Mais le véritable test sera la présentation de la Loi de programmation
militaire (LPM) qui répartira les 24.000 nouvelles suppressions de postes dans
les armées et les fermetures d’implantations qui risquent de susciter la
grogne des élus et des milieux militaires.
Candidat à la présidence, François Hollande s’était empressé de rassurer
les armées en s’engageant à maintenir la force de dissuasion nucléaire dans
ses deux composantes et à conserver la France dans le commandement intégré de
l’Otan.
Dès son élection, il confirme l’accélération du retrait des forces
françaises d’Afghanistan, déjà amorcé par son prédécesseur à l’Elysée. Lassés
de ce conflit sans fin, les Français ont approuvé le retour de leurs soldats,
qui ne devraient plus être qu’environ 500 cet été dans le pays.
Le retrait d’Afghanistan pouvait laisser croire qu’il serait moins
interventionniste dans ce domaine que Nicolas Sarkozy. Mais dès la sortie du
bourbier afghan, l’urgence s’est déplacée début 2013 au Mali où les groupes
islamistes menaçaient de déferler sur Bamako. Le chef de l’Etat donne son feu
vert à l’état-major le 11 janvier, et les forces spéciales françaises bloquent
en quelques heures l’avancée des jihadistes.

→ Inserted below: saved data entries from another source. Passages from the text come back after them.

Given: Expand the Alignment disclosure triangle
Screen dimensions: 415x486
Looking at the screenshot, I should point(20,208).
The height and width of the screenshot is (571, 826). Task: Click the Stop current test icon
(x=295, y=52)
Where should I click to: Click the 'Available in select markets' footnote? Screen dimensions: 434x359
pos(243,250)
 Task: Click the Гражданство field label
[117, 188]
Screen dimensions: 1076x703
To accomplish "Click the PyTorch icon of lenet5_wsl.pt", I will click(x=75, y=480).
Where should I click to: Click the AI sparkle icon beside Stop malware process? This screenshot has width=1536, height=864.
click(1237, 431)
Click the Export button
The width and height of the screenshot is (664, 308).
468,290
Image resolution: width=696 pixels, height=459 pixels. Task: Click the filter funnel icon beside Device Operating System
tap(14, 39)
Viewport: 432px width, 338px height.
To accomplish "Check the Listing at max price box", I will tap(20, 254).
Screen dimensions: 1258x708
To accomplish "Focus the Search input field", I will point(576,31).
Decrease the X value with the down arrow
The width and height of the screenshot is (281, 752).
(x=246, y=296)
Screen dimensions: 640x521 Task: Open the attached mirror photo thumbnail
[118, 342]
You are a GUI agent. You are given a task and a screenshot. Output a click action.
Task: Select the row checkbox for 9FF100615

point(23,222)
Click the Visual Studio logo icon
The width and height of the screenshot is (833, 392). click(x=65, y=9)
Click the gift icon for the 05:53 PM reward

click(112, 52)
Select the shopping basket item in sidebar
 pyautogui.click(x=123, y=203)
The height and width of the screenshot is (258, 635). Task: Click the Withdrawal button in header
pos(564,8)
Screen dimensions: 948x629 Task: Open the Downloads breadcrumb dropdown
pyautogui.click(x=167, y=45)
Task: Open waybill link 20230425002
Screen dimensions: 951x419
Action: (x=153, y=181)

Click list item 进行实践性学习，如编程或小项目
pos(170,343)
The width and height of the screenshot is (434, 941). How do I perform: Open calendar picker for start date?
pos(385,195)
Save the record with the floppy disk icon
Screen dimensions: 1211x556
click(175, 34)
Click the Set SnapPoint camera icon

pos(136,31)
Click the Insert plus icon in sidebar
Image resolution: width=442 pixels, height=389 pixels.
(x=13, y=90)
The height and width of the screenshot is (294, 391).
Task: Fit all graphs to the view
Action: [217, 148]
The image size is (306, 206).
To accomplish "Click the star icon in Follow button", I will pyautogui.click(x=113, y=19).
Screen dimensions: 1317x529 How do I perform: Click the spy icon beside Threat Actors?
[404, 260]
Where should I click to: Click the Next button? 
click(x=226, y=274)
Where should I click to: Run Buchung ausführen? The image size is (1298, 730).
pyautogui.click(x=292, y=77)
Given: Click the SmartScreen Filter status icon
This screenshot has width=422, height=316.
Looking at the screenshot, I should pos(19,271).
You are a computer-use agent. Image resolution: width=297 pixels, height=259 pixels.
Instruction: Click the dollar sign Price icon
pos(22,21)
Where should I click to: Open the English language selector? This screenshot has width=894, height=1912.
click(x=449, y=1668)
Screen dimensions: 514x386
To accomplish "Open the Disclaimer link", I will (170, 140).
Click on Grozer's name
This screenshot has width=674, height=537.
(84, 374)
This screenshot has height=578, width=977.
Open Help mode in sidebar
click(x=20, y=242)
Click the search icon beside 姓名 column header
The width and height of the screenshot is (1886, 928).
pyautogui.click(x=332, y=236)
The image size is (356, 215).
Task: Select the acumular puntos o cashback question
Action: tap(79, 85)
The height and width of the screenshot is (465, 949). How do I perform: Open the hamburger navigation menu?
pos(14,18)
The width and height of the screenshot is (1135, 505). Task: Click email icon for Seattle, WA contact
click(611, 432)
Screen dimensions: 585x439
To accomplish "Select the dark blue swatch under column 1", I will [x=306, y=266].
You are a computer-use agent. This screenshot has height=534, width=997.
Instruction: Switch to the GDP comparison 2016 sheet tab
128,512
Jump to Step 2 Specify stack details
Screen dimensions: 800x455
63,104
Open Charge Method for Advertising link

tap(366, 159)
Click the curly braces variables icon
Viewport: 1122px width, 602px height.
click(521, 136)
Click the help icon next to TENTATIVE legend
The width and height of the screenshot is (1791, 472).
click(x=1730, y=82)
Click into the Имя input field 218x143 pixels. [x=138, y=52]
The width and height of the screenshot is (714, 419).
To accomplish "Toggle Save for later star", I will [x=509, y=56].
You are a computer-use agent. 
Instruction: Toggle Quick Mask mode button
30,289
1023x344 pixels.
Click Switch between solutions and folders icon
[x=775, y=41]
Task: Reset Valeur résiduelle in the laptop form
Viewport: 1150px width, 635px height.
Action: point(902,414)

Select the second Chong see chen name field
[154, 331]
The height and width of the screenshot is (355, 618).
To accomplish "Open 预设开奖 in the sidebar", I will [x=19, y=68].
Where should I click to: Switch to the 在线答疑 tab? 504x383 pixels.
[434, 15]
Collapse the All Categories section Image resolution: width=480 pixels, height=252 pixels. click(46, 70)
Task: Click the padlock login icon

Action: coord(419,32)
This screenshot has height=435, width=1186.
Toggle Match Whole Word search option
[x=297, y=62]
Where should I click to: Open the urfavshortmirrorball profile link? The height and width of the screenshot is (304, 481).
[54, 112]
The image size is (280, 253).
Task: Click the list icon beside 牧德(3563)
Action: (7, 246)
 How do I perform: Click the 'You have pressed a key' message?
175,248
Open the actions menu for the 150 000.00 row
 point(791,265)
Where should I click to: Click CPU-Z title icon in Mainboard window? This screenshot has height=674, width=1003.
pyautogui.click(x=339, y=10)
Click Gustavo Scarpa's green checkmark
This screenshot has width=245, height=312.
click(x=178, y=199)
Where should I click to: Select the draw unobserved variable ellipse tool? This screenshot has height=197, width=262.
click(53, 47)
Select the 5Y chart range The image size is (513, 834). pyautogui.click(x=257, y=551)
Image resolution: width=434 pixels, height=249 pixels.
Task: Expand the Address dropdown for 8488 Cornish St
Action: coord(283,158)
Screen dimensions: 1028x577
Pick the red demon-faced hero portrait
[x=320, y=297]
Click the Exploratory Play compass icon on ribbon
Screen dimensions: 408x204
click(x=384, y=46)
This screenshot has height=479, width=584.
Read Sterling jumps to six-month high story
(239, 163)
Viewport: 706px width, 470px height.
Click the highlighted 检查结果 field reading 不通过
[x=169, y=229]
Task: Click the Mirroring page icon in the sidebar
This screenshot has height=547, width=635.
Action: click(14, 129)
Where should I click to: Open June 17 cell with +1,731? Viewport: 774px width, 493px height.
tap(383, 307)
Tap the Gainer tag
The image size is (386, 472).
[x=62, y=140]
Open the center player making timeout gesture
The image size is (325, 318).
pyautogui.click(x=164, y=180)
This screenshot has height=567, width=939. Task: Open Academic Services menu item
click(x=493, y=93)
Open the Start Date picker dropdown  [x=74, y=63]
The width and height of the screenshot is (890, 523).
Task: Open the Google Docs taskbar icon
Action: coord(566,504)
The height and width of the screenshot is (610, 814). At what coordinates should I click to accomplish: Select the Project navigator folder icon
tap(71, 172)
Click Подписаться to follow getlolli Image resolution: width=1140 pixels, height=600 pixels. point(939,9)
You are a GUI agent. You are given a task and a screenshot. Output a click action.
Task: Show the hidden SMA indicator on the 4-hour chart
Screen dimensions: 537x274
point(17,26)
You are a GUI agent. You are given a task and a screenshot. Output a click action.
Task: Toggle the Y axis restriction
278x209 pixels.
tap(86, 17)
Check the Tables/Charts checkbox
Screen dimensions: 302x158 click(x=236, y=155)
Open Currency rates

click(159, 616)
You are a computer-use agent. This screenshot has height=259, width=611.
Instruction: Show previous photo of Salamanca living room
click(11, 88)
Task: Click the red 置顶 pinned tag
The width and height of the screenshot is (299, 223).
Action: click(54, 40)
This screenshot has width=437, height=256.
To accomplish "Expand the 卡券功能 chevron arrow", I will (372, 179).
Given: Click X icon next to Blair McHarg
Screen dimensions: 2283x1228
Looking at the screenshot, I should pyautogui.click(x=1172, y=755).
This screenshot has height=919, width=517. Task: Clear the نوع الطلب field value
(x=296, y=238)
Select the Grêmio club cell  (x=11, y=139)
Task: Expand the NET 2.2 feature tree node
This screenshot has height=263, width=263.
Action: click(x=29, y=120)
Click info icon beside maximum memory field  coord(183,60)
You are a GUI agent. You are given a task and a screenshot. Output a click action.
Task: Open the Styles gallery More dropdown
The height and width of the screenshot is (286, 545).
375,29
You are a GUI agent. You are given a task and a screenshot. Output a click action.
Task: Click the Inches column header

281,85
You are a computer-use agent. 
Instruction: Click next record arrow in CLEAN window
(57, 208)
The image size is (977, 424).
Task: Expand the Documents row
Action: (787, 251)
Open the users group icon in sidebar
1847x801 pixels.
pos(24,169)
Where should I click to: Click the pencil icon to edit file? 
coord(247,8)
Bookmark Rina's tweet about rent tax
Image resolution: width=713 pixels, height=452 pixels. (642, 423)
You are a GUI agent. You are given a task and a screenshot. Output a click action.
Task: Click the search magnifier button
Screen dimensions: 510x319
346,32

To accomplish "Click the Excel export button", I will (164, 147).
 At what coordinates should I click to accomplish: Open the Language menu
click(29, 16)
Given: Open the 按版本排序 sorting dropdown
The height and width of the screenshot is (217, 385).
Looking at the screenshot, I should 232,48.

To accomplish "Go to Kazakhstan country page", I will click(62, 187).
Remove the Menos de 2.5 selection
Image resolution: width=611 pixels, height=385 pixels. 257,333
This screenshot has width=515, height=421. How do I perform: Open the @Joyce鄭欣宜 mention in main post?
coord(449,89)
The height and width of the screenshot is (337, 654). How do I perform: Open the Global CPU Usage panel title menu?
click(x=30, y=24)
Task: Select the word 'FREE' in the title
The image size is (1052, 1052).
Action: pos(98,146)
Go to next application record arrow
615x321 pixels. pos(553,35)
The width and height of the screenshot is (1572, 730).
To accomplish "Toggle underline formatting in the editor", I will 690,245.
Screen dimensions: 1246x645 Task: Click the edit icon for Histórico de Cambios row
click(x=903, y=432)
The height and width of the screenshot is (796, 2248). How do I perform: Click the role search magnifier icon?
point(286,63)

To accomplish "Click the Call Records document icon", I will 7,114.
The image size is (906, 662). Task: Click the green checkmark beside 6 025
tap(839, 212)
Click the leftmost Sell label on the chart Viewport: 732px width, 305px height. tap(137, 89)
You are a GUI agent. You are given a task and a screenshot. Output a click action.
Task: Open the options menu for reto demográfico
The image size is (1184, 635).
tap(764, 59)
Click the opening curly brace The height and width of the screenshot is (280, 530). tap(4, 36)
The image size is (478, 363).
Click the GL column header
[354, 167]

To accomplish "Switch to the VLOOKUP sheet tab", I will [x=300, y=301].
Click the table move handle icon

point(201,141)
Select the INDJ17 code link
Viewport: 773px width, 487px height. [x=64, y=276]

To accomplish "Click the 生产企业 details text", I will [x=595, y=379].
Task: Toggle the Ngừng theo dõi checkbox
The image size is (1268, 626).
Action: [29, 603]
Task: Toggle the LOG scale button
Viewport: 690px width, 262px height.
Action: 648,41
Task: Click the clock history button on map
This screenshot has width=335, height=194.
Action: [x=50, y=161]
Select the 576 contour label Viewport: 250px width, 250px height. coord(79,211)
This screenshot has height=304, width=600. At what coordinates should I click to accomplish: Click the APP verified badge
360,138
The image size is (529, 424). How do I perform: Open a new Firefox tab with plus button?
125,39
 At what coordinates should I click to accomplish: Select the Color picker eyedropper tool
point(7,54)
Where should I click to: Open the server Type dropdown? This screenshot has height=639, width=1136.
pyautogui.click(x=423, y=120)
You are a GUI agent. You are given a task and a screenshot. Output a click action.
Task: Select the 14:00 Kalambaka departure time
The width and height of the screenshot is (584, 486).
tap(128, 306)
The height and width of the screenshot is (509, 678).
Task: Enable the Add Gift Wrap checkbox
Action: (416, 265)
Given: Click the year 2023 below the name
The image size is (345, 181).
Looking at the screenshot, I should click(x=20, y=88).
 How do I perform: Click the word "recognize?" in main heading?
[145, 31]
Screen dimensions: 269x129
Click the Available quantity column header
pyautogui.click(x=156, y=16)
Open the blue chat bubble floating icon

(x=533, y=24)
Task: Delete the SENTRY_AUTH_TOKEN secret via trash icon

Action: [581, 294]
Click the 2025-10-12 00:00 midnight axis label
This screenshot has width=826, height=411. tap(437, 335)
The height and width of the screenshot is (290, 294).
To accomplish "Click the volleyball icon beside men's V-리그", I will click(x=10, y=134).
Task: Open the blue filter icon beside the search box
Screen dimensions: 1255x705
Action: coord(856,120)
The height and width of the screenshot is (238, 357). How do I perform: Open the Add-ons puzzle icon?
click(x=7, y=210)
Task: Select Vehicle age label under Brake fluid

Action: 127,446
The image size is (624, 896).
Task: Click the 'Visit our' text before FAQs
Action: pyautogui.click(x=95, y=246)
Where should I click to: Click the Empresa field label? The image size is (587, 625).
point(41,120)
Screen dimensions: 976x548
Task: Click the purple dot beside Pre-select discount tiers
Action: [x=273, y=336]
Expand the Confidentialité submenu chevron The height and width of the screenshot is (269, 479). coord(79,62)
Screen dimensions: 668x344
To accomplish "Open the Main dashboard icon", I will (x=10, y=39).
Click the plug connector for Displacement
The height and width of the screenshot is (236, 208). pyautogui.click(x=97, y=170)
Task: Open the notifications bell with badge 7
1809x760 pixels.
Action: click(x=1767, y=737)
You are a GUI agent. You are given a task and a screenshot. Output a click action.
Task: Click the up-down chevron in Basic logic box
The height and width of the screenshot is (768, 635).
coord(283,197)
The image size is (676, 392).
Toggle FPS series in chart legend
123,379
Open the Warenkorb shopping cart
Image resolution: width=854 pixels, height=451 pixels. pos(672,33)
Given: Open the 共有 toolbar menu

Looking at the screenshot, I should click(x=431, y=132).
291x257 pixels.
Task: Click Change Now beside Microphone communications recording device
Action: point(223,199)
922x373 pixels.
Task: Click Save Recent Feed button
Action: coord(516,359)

"Intervenir au Mali, ce n’est pas une rupture doctrinale, ni pour la
France, ni pour Hollande. Mais intervenir seuls, c’est un ajustement de nos
principes sous la pression des circonstances", estime Bruno Tertrais de la
Fondation pour la recherche stratégique: "L’une des vertus du Mali, c’est de
confirmer que même en période de crise économique grave, la France n’entend
pas renoncer à l’exercice de ce qu’elle considère comme ses responsabilités
internationales".
Saluée comme un succès pour sa rapidité et son efficacité, l’intervention
au Mali s’inscrit dans la longue tradition des opérations militaires de la
France dans sa zone d’influence africaine. Elle a montré que son armée pouvait conduire seule une opération d’envergure, deux ans après être intervenue en Libye au côté de la Grande-Bretagne.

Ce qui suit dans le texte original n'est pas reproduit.